■ EXERCISE OBJECTIVE
Render every line of the rows below as a two-column Markdown table headed Line No. and Text, with each line numbered and blank lines omitted.

begin

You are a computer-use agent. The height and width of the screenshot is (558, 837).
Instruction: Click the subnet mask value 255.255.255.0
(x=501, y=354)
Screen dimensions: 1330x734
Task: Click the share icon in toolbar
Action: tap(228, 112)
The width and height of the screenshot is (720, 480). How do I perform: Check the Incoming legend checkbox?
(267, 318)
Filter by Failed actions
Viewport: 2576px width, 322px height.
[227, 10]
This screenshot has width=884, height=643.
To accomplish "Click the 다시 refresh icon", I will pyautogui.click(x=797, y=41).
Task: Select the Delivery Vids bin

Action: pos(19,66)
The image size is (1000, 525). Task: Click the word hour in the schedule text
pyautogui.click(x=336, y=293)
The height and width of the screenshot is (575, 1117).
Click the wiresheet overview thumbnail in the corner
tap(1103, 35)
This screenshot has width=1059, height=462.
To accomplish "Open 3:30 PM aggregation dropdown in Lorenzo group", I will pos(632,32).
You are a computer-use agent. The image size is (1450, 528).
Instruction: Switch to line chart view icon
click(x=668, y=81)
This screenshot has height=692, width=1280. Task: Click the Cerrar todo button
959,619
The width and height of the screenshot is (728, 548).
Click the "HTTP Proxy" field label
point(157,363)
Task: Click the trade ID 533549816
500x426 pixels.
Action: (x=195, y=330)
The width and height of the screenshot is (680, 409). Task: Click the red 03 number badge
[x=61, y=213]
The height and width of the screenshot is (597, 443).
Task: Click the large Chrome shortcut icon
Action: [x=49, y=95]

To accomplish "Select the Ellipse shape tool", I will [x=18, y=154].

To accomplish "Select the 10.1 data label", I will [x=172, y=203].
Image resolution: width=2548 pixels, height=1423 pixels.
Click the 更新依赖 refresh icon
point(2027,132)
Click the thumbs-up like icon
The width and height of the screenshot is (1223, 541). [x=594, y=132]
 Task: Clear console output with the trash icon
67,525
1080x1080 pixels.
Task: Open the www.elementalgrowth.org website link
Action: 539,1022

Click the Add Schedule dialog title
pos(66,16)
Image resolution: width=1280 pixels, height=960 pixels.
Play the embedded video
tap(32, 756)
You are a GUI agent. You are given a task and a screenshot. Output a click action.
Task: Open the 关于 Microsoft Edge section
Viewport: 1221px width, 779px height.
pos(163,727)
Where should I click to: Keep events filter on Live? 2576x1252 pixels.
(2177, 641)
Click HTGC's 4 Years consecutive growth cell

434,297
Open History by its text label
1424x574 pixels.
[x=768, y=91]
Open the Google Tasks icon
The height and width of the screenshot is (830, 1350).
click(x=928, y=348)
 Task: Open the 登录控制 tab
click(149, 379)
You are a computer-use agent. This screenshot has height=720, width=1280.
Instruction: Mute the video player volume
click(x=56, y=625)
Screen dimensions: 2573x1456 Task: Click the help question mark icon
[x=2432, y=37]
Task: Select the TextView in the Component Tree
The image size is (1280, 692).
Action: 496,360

end

■ CORRECT OUTPUT
| Line No. | Text |
|---|---|
| 1 | You are a computer-use agent. The height and width of the screenshot is (558, 837). |
| 2 | Instruction: Click the subnet mask value 255.255.255.0 |
| 3 | (x=501, y=354) |
| 4 | Screen dimensions: 1330x734 |
| 5 | Task: Click the share icon in toolbar |
| 6 | Action: tap(228, 112) |
| 7 | The width and height of the screenshot is (720, 480). How do I perform: Check the Incoming legend checkbox? |
| 8 | (267, 318) |
| 9 | Filter by Failed actions |
| 10 | Viewport: 2576px width, 322px height. |
| 11 | [227, 10] |
| 12 | This screenshot has width=884, height=643. |
| 13 | To accomplish "Click the 다시 refresh icon", I will pyautogui.click(x=797, y=41). |
| 14 | Task: Select the Delivery Vids bin |
| 15 | Action: pos(19,66) |
| 16 | The image size is (1000, 525). Task: Click the word hour in the schedule text |
| 17 | pyautogui.click(x=336, y=293) |
| 18 | The height and width of the screenshot is (575, 1117). |
| 19 | Click the wiresheet overview thumbnail in the corner |
| 20 | tap(1103, 35) |
| 21 | This screenshot has width=1059, height=462. |
| 22 | To accomplish "Open 3:30 PM aggregation dropdown in Lorenzo group", I will pos(632,32). |
| 23 | You are a computer-use agent. The image size is (1450, 528). |
| 24 | Instruction: Switch to line chart view icon |
| 25 | click(x=668, y=81) |
| 26 | This screenshot has height=692, width=1280. Task: Click the Cerrar todo button |
| 27 | 959,619 |
| 28 | The width and height of the screenshot is (728, 548). |
| 29 | Click the "HTTP Proxy" field label |
| 30 | point(157,363) |
| 31 | Task: Click the trade ID 533549816 |
| 32 | 500x426 pixels. |
| 33 | Action: (x=195, y=330) |
| 34 | The width and height of the screenshot is (680, 409). Task: Click the red 03 number badge |
| 35 | [x=61, y=213] |
| 36 | The height and width of the screenshot is (597, 443). |
| 37 | Task: Click the large Chrome shortcut icon |
| 38 | Action: [x=49, y=95] |
| 39 | To accomplish "Select the Ellipse shape tool", I will [x=18, y=154]. |
| 40 | To accomplish "Select the 10.1 data label", I will [x=172, y=203]. |
| 41 | Image resolution: width=2548 pixels, height=1423 pixels. |
| 42 | Click the 更新依赖 refresh icon |
| 43 | point(2027,132) |
| 44 | Click the thumbs-up like icon |
| 45 | The width and height of the screenshot is (1223, 541). [x=594, y=132] |
| 46 |  Task: Clear console output with the trash icon |
| 47 | 67,525 |
| 48 | 1080x1080 pixels. |
| 49 | Task: Open the www.elementalgrowth.org website link |
| 50 | Action: 539,1022 |
| 51 | Click the Add Schedule dialog title |
| 52 | pos(66,16) |
| 53 | Image resolution: width=1280 pixels, height=960 pixels. |
| 54 | Play the embedded video |
| 55 | tap(32, 756) |
| 56 | You are a GUI agent. You are given a task and a screenshot. Output a click action. |
| 57 | Task: Open the 关于 Microsoft Edge section |
| 58 | Viewport: 1221px width, 779px height. |
| 59 | pos(163,727) |
| 60 | Where should I click to: Keep events filter on Live? 2576x1252 pixels. |
| 61 | (2177, 641) |
| 62 | Click HTGC's 4 Years consecutive growth cell |
| 63 | 434,297 |
| 64 | Open History by its text label |
| 65 | 1424x574 pixels. |
| 66 | [x=768, y=91] |
| 67 | Open the Google Tasks icon |
| 68 | The height and width of the screenshot is (830, 1350). |
| 69 | click(x=928, y=348) |
| 70 |  Task: Open the 登录控制 tab |
| 71 | click(149, 379) |
| 72 | You are a computer-use agent. This screenshot has height=720, width=1280. |
| 73 | Instruction: Mute the video player volume |
| 74 | click(x=56, y=625) |
| 75 | Screen dimensions: 2573x1456 Task: Click the help question mark icon |
| 76 | [x=2432, y=37] |
| 77 | Task: Select the TextView in the Component Tree |
| 78 | The image size is (1280, 692). |
| 79 | Action: 496,360 |